In its daily report, UN OCHA said that for the third consecutive day, the Israeli military called on Palestinians in the northern half of Gaza to move south along a designated corridor during a four-hour window midday. “UN monitors estimate that some 5,000 people passed,” with damage on roads making the main crossing junction accessible only by foot. “Entire families, including children, elderly people and persons with disabilities reported walking long distances, carrying their personal belongings by hand,” the UN added.

Lebanon’s UN envoy told the Security Council that its failure to “clearly condemn” Israeli crimes in southern Lebanon “will enable Israel to continue pursuing its policy of deliberately killing children and families, in particular, and civilians, in general.” On 5 November, three Lebanese girls and their grandmother were killed in an Israeli drone strike on the car in which they were traveling; in October, Lebanese journalist Issam Abdullah was killed by Israeli shelling targeting a group marked as press. In the letter to the security council, the Lebanese diplomat said that Israel’s goal “is to drag Lebanon into war in order to divert the world’s attention from the crimes being committed in Gaza.

The Palestine Red Crescent Society warned that Al-Quds Hospital in Gaza City will run out of fuel within 48 hours “and life-saving equipment, neonatal incubators and intensive care units will cease to function.” The humanitarian group reported “a severe shortage of medical supplies, medicines and a significant lack of food and drinking water for medical staff, patients and the wounded” at the facility, where more than 14,000 displaced people are sheltering.

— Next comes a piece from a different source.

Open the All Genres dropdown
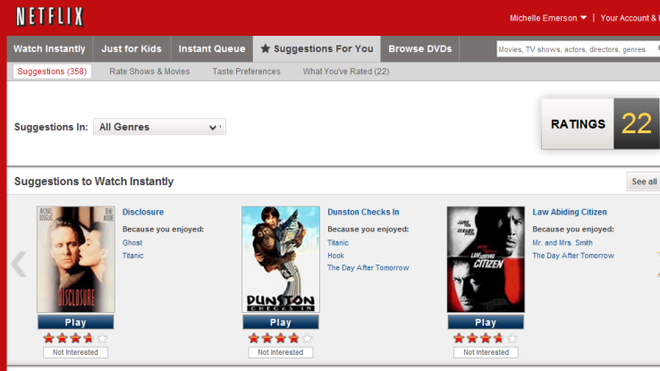This screenshot has width=660, height=371. click(x=160, y=127)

Human Rights Watch called on Israel’s key allies – the US, UK, Canada and Germany – to “suspend military assistance and arms sales” to the country. “Providing weapons that knowingly and significantly would contribute to unlawful attacks can make those providing them complicit in war crimes,” the New York-based group said. “Iran and other governments should cease providing arms to Palestinian armed groups, including Hamas and Islamic Jihad, so long as they systematically commit attacks amounting to war crimes against Israeli civilians,” Human Rights Watch added.

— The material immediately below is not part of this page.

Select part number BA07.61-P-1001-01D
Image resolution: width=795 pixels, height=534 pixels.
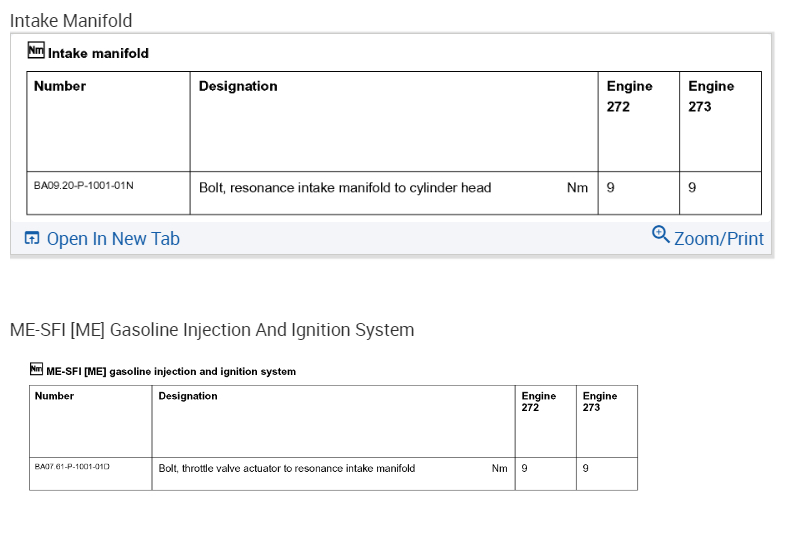coord(72,467)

The International Committee of the Red Cross said that a convoy of ambulances transporting patients from al-Shifa hospital arrived at Rafah crossing on Gaza’s border with Egypt. The convoy of ambulances included two ICRC vehicles – a demand made by both Egypt and the authorities in Gaza to ensure safe passage after Israel bombed an ambulance in a convoy traveling to Rafah on 3 November. “Dozens of of foreign passport holders” also left Gaza via Rafah on 6 November after a two-day suspension, Reuters reported.

The Financial Times reported that war has “sent shockwaves” through Israel’s $488 billion economy, “disrupting thousands of businesses, straining public finances and plunging whole sectors into crisis.” Prime Minister Benjamin Netanyahu has promised “vast transfers of cash to endangered companies and regions,” the publication added, noting that the 350,000 Israeli reservists called up to fight represent 8 percent of the country’s workforce.

South Africa and Chad said they would recall their diplomats from Israel for “consultation.” The African states are the latest to recall diplomats from Israel after Honduras, Colombia, Chile, Jordan and Bahrain called back their ambassadors. Turkey announced that it would recall its ambassador on 4 November ahead of the US secretary of state’s visit to Ankara. Bolivia cut diplomatic relations with Israel last week over what it said were “crimes against humanity committed against the Palestinian people.”

The Palestinian health ministry said that more than 10,000 Palestinians have been killed in Gaza, including 4,100 children, and a total of 155 Palestinians have been killed in the West Bank since 7 October. More than 27,000 have been injured in Gaza and 2,250 in the West Bank. The actual number of fatalities in Gaza is likely much higher with thousands of people missing under the rubble of destroyed buildings.